Research & Papers

TierCheck slashes LLM checkpointing to under 10s with three-tier fault tolerance

New tiered checkpointing system cuts state-saving overhead and recovery time by orders of magnitude.

Deep Dive

TierCheck, developed by researchers at multiple institutions (including Patrick P.C. Lee), addresses a critical pain point in large-scale LLM training: the frequent interruptions caused by diverse hardware failures ranging from individual GPU crashes to cluster-wide outages. Traditional checkpointing systems use a single storage tier, forcing a painful trade-off between the overhead of saving state and the speed of recovering from a failure. TierCheck introduces a cluster-aware, three-tier architecture that elegantly sidesteps this dilemma.

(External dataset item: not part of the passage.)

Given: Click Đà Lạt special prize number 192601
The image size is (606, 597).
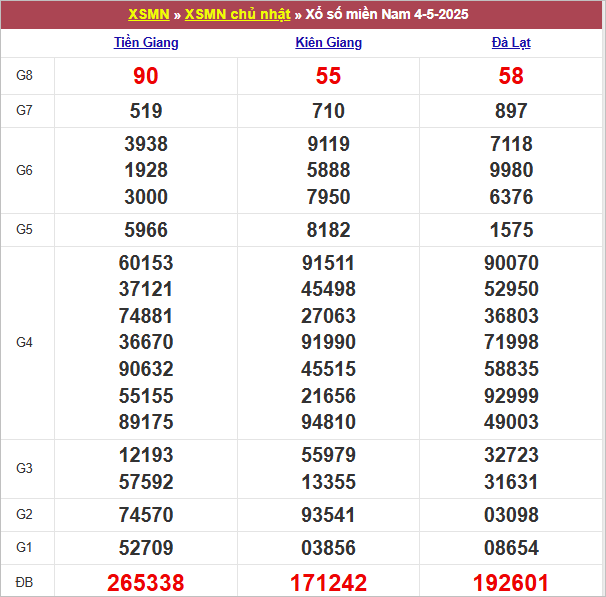Looking at the screenshot, I should click(x=512, y=582).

Lightweight differential checkpoints are written to local and peer memory, enabling fast localized recovery when a single node fails. Meanwhile, heavyweight base checkpoints are asynchronously migrated to remote persistent storage for catastrophic failures. The system enforces strict global consistency across all tiers without ever stalling the training pipeline. In tests with models up to 40 billion parameters, TierCheck achieves end-to-end checkpointing times under 10 seconds, making high-frequency checkpointing practical for the first time. This balances the two core requirements: low overhead during normal operation and fast recovery when failures inevitably occur.

Key Points
  • Three-tier storage design: local memory, peer memory (for fast recovery), and remote persistent storage.
  • End-to-end checkpointing time under 10 seconds for models up to 40B parameters.
  • Maintains global consistency across tiers without stalling training, enabling high-frequency checkpointing.

Why It Matters

TierCheck makes LLM training dramatically more resilient to failures, reducing costly downtime and wasted compute.